▶ **WHAT IS NEEDED**
Please filter the data below down to the lines holding the string "will".

.....

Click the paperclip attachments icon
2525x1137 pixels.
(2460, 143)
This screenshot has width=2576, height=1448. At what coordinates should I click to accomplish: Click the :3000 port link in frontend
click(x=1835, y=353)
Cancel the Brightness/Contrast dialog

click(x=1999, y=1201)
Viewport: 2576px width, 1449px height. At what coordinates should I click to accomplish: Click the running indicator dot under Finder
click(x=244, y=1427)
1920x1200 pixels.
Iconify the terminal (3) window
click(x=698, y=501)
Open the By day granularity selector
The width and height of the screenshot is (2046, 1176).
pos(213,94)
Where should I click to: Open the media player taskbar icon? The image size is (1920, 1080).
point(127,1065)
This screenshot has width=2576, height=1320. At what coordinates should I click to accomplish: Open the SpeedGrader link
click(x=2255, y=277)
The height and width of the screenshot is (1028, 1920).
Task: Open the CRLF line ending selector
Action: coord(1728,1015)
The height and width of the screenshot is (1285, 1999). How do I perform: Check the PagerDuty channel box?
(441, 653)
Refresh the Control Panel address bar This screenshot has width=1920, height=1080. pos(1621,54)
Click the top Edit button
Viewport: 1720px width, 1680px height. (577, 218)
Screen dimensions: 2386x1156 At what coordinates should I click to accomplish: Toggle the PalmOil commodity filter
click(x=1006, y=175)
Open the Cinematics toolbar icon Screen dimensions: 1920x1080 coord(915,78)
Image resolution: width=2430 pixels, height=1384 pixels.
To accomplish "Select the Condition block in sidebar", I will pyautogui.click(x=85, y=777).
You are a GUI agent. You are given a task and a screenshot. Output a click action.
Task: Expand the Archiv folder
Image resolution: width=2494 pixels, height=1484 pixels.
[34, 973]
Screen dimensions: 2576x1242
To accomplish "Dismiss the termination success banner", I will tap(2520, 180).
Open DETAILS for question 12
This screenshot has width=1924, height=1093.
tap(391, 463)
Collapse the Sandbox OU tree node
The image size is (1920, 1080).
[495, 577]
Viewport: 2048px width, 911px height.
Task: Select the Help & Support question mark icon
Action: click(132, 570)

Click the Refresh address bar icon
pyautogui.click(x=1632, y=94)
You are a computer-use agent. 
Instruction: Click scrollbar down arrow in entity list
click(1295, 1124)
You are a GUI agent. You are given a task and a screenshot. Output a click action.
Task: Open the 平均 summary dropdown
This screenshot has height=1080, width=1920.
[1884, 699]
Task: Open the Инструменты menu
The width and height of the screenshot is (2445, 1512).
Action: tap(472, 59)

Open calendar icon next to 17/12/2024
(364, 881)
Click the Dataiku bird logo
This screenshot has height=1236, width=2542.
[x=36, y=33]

.....

▶ **SOLUTION**
To accomplish "Select the Condition block in sidebar", I will pyautogui.click(x=85, y=777).
To accomplish "Dismiss the termination success banner", I will tap(2520, 180).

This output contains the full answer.